Is this population increase truly remarkable, or is it due to the rapid filling of an ecological niche for a keystone predator that had been nearly empty for well over a century? Only time will tell, but I suspect that as these niches fill, rates of increase in wolf population will slow down. This is especially liable to occur because many of the conditions that led to wolf extinction in the lower 48 in the first place, are recurring. Hunting, culling of so-called problem wolves, and illegal takings may result in destruction of the intricate social fabric of wolf packs, putting them at an even greater risk of a second extinction. Just the other day, someone in eastern Idaho shot two wolves because they “were near his ranch.” (KPBX radio, 4/3/08).
It is a frequent mistake to assume that current trends will persist indefinitely into the future. To assume that wolf populations will continue to increase at present rates is as biologically naive as were the assumptions of homeowners and Wall Street investors who have lately discovered that ever-increasing housing values are an illusion. No one escapes the laws of Nature indefinitely.
So we turn to the key question of what is the Minimum Viable Population for Canis lupis? It is important to realize that MVP has two corollaries, having to do with population size and time: (1) The smaller the population, the more likely it will go extinct within a certain time period. (2) The longer the time period, the more likely extinction is for a population of any size.
Mark Shaffer, in his studies of Grizzly populations in national parks, suggested that a 95% chance of persistence for 100 years would be a reasonable goal.
Conservation Geneticists have recently set more stringent parameters of a 99% chance of persistence for 1,000 years.
In reality, viability is too complex an issue to be reduced to a single number.
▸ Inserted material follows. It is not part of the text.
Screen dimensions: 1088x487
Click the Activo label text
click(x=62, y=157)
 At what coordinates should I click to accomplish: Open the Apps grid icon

A population of some specified size might be viable under one set of circumstances, but not under another set, or viable for one species, but not for another.
Soule and Gilpin (1987) came to the conclusion that theoretical numbers cannot be relied on, only real data, analyzed in complex ways and checked against real-life situations can be relied upon. They called this method Population Viability Analysis (PVA).
So, how large a population is sufficient to insure viability? Soule stated that arguing from theory, several lines of analysis produce estimates of several thousand or larger. He said “ I am assuming a 95% expectation of persistence, without loss of fitness, for several centuries. My guess is that it would be in the low thousands. …estimates below this range should be an automatic signal for scrutiny.” (Soule. 1987)
However he leaves us with the following warning: “…anyone who applies the few thousand estimate to a given species, citing this author as an authority, deserves all the contempt that will be heaped on him or her.”
Considering all the evidence accumulated, it is clear that the wolf management plans of the federal and state agencies are not based on sound scientific and genetic data or theory. If they are carried out as presently planned, they will undoubtedly lead to genetic impoverishment and possibly to a second extinction of wolves in the Rocky Mountain region.